Per instance descriptors ?

Steven Bethard steven.bethard at gmail.com
Thu Mar 23 13:15:00 EST 2006


bruno at modulix wrote:
> Using a class as a
> decorator, I have of course only one instance of it per function - and
> for some attributes, I need an  instance per function call.

Per function call?  And you want the attributes on the function, not the 
result of calling the function?  If so, that'd be pretty difficult...

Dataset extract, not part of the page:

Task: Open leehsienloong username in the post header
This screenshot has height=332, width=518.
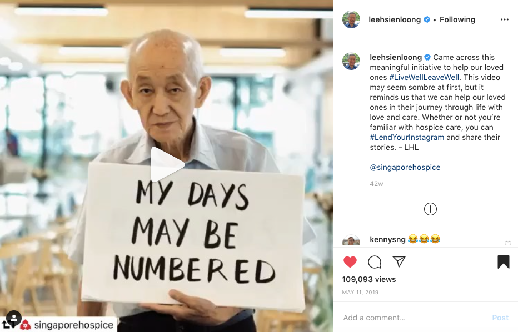Action: point(395,20)
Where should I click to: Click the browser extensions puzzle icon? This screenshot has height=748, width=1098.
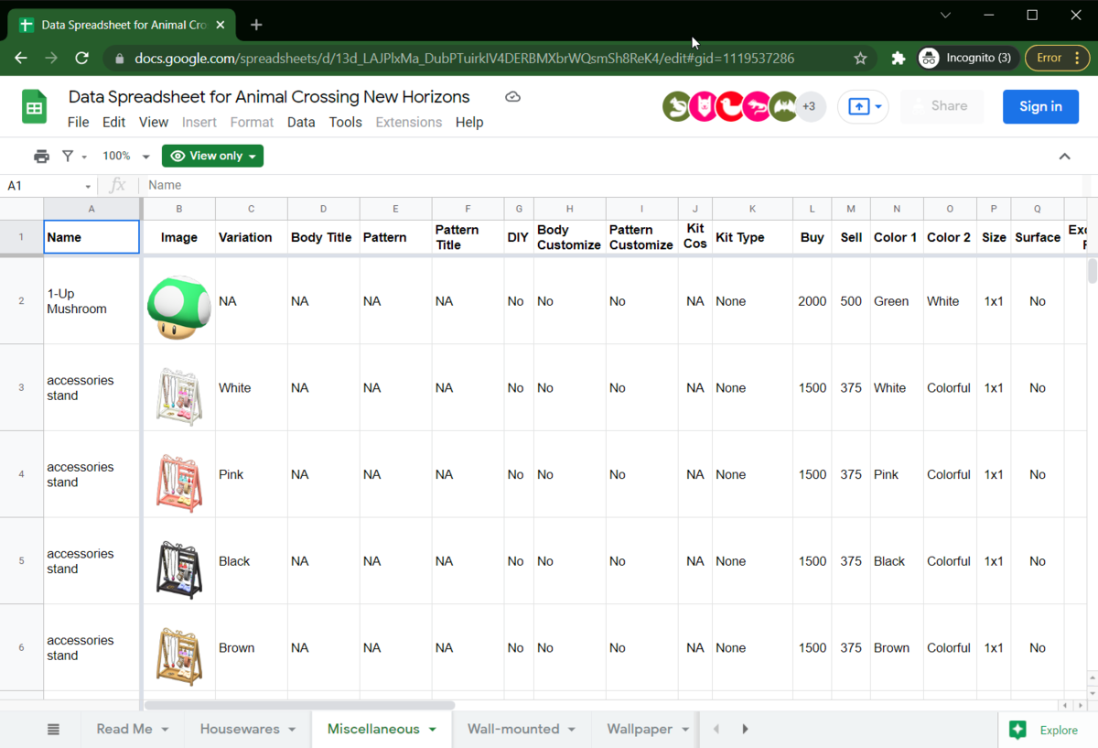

I guess you could do something like:

 >>> class FuncWrapper(object):
...     def __init__(self, func):
...         self.func = func
...         self.call_no = 0
...         self.get_foo = lambda: 'one thing'
...     def __call__(self, *args, **kwargs):
...         self.call_no += 1
...         if self.call_no == 1:
...             del self.get_foo
...             self.get_bar = lambda: 'another thing'
...         else:
...             del self.get_bar
...             self.get_baz = lambda: 'a third thing'
...         return self.func(*args, **kwargs)
...
 >>> @FuncWrapper
... def f(*args, **kwargs):
...     print args, kwargs
...
 >>> f.get_foo()
'one thing'
 >>> f('test 1')
('test 1',) {}
 >>> f.get_foo
Traceback (most recent call last):
   File "<interactive input>", line 1, in ?
AttributeError: 'FuncWrapper' object has no attribute 'get_foo'
 >>> f.get_bar()
'another thing'
 >>> f(test=2)
() {'test': 2}
 >>> f.get_bar
Traceback (most recent call last):
   File "<interactive input>", line 1, in ?
AttributeError: 'FuncWrapper' object has no attribute 'get_bar'
 >>> f.get_baz()
'a third thing'

But that looks pretty nasty to me.  It sounds like your architecture 
could use some redesigning -- having different attributes on a function 
for each function call seems like a bad idea.  Can't you have the 
returned objects carry the different attributes?